Nam urodzonym w Opolu miasto to jawi się w sposób naturalny jako pępek świata, więc nawiązując kontakty z obiektywnymi ludźmi nauki w całej Polsce, byłam gotowa na przyjęcie kubła zimnej wody. A jednak, nie spotkałam się z ani cieniem zarzutu, że nasze obawy są przesadzone albo że wartość naszej wspólnej przestrzeni, w tym zwłaszcza Zielonych Płuc Opola, jest zbyt niska, żeby o nią walczyć. Wręcz przeciwnie, były sugestie, żeby podjąć kroki jeszcze bardziej zdecydowane i brzemienne w konsekwencje niż dotychczas. Czas pokaże, czy do tych sugestii przyjdzie nam się skłonić…
Liczymy, że opolskie środowisko akademickie liczniej i bardziej zdecydowanie niż dotychczas wypowie się w kwestii miasta, które tak dobrze znają i które jest im tak drogie. Ochrona naszej wspólnej Małej Ojczyzny nie będzie jednak możliwa bez ciągłego zaangażowania wszystkich Mieszkańców i Odwiedzających.

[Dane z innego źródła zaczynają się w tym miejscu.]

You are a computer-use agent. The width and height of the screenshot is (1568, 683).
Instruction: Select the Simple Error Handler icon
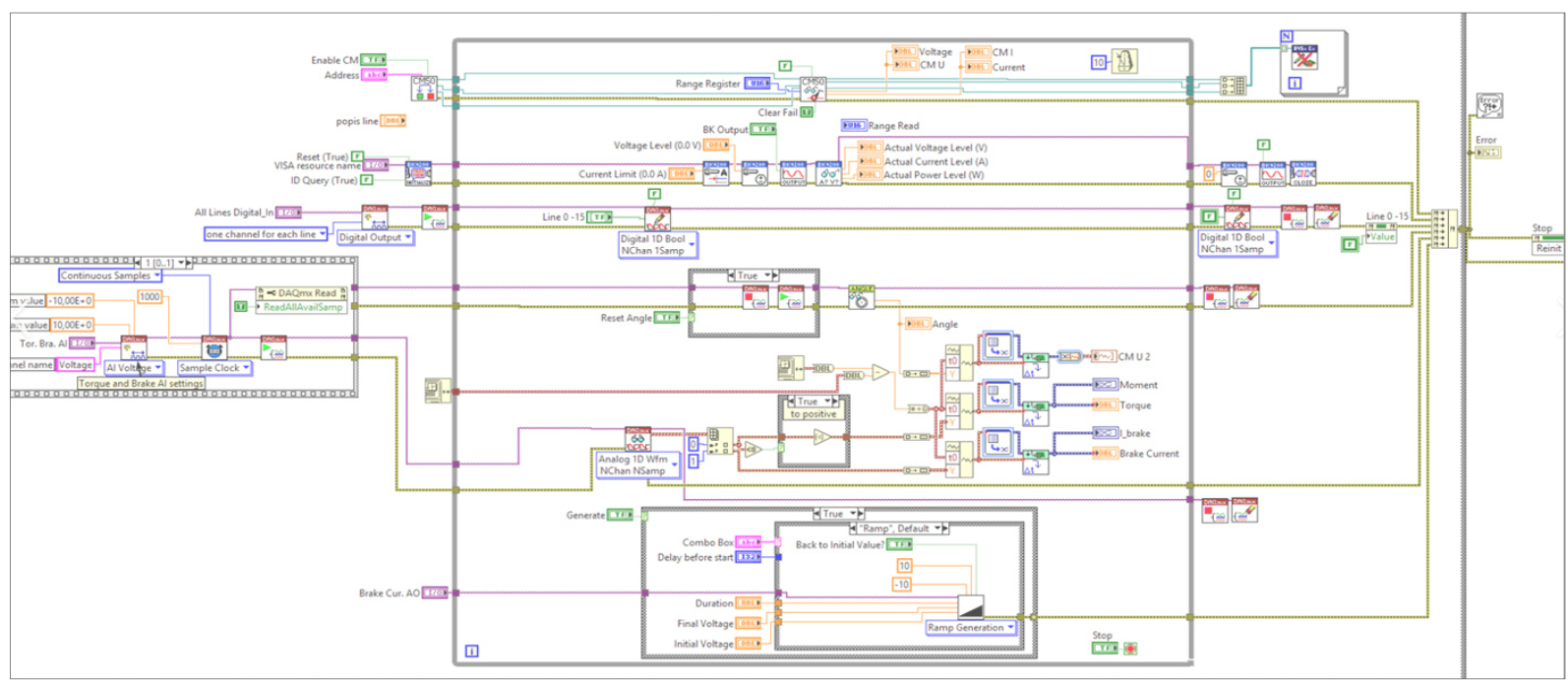[1488, 106]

Prof. dr hab. Bogusław Nierenberg pozdrawia z manifestacji "Żywy Łańcuch w obronie Pasieki", która odbyła się 19 lipca 2015 r. W tle obok prezes KOP, p. Barbary Domeyko-Gabor, były prezydent Opola p. Ryszard Zembaczyński, dawniej zwolennik tras przez Zielone Płuca Opola.